[Records for pointing to text and elements]
(begin)

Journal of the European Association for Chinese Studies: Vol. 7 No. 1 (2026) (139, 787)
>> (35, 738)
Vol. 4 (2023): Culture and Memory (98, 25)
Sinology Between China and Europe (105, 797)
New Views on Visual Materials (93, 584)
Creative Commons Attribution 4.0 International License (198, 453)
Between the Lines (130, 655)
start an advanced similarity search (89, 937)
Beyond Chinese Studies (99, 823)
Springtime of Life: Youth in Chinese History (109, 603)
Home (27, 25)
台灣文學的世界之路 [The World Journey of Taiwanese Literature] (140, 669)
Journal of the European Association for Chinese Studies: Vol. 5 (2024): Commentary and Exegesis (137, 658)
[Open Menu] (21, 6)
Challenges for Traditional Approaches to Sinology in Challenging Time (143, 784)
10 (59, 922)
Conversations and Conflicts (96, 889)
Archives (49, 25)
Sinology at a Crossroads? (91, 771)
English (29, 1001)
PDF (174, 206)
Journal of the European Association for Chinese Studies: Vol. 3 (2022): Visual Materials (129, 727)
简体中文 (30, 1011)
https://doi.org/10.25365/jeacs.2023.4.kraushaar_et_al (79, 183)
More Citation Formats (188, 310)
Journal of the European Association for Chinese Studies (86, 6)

(end)

Directive
Convert the records from the line holding "Sinology at a Crossroads? (91, 771)" through the last record, inclusive, into a Markdown table with the columns Row and Entry, skipping any blank lines.

Result for this exercise
| Row | Entry |
|---|---|
| 1 | Sinology at a Crossroads? (91, 771) |
| 2 | English (29, 1001) |
| 3 | PDF (174, 206) |
| 4 | Journal of the European Association for Chinese Studies: Vol. 3 (2022): Visual Materials (129, 727) |
| 5 | 简体中文 (30, 1011) |
| 6 | https://doi.org/10.25365/jeacs.2023.4.kraushaar_et_al (79, 183) |
| 7 | More Citation Formats (188, 310) |
| 8 | Journal of the European Association for Chinese Studies (86, 6) |